Material shown Start Marker

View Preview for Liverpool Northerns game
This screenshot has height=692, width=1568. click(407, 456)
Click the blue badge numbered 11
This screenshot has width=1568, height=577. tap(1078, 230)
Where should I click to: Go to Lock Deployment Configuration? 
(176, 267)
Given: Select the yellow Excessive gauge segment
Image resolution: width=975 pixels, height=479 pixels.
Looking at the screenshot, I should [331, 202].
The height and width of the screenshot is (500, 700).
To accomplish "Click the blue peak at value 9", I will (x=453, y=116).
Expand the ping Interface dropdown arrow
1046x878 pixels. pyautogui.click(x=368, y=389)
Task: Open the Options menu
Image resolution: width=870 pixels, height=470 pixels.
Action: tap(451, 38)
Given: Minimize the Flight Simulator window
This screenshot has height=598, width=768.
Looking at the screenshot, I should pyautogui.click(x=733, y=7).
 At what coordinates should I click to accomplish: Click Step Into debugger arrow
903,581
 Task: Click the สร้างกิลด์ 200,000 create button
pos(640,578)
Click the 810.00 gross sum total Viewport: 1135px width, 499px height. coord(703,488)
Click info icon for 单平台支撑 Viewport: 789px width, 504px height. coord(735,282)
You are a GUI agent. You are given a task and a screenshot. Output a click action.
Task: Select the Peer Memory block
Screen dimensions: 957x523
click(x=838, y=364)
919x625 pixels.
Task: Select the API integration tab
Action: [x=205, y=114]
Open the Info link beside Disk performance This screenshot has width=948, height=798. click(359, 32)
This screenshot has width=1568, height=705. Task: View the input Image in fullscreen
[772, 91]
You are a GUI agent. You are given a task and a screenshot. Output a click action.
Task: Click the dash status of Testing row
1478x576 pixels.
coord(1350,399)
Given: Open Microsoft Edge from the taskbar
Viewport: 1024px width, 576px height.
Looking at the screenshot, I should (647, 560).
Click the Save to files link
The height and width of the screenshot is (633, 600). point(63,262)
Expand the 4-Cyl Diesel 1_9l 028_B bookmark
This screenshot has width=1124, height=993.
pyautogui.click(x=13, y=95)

Material shown End Marker

◆ What is needed ◆
Give only the number of lines in the data that hold the string "Open".

◆ Reply to the task ◆
3